== Exercise brief ==
Filter the listing and keep only the lines with the word "agent".

== == ==

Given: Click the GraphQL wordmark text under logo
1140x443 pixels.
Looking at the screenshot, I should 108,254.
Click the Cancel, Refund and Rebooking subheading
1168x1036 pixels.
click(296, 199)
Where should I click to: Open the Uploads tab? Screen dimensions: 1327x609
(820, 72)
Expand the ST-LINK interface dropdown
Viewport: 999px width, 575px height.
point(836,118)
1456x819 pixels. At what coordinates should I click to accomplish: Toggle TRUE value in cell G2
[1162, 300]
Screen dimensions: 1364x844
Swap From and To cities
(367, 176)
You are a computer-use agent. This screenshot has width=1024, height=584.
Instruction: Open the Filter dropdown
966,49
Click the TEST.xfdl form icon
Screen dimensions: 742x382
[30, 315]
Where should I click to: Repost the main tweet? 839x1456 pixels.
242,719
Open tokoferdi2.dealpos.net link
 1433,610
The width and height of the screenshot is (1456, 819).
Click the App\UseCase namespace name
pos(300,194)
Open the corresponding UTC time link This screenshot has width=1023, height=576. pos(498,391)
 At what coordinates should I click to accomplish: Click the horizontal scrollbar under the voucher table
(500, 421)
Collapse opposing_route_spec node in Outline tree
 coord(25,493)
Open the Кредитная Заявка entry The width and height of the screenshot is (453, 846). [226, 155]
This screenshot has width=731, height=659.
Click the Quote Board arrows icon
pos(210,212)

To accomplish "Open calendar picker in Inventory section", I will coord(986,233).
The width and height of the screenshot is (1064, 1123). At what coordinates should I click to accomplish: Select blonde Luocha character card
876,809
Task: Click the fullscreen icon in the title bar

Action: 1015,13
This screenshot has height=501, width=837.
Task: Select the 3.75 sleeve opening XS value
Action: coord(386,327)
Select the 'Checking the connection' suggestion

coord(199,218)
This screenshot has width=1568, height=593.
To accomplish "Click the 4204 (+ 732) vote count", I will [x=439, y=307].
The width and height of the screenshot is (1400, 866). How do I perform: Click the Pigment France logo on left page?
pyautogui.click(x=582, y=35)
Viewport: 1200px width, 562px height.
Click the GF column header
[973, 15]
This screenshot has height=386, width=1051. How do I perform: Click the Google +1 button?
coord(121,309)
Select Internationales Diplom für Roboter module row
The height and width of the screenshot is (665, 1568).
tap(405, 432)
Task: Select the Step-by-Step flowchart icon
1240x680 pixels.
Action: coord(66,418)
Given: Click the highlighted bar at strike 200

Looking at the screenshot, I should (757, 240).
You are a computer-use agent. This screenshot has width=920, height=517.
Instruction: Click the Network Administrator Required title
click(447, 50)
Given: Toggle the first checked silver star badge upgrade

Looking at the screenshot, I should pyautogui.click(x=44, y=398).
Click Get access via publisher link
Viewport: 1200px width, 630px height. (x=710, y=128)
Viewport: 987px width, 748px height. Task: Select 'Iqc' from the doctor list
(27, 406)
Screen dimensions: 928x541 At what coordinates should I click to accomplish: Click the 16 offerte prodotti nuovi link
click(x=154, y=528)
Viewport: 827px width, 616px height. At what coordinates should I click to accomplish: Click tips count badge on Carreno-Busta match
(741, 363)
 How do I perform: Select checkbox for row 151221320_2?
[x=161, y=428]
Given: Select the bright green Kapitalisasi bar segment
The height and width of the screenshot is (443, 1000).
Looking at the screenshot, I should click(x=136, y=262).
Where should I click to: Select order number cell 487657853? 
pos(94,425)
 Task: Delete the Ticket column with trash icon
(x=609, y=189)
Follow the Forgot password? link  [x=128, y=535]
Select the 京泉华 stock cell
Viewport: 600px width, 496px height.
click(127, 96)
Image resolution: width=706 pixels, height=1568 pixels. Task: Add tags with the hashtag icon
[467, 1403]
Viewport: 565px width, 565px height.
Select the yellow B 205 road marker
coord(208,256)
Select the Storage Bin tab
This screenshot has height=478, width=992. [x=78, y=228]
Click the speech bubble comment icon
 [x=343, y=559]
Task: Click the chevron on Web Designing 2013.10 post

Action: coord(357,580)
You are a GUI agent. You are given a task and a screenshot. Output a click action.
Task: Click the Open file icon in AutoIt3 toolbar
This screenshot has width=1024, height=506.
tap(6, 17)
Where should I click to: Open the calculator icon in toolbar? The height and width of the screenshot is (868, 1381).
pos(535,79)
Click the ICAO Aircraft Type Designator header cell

== == ==

== Reply to the task ==
You are a computer-use agent. This screenshot has width=1024, height=584.
You are a computer-use agent. This screenshot has width=920, height=517.
You are a GUI agent. You are given a task and a screenshot. Output a click action.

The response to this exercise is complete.